> _ASSIGNMENT_
From the line containing "Click the 214.01 low price marker" through the last line of the entries, output the text exactly. Pictures stay out.

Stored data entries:
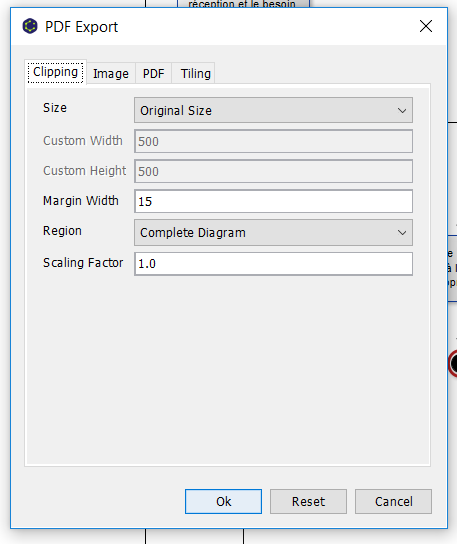This screenshot has width=457, height=544.
Task: Cancel the PDF export
Action: point(393,501)
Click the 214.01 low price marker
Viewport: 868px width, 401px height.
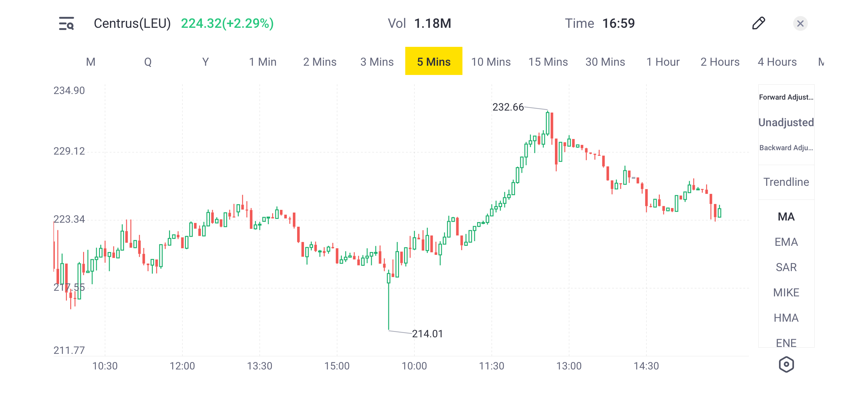(x=427, y=334)
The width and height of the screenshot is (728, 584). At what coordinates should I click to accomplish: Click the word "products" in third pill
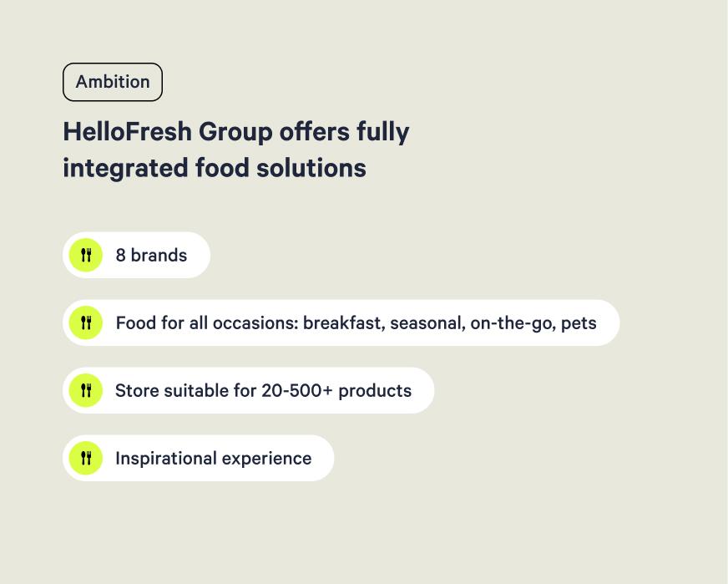pos(375,391)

> _ANSWER BOX_
Click the 214.01 low price marker
Viewport: 868px width, 401px height.
(x=427, y=334)
The width and height of the screenshot is (728, 584). At what coordinates should I click to accomplish: Click the word "products" in third pill
pos(375,391)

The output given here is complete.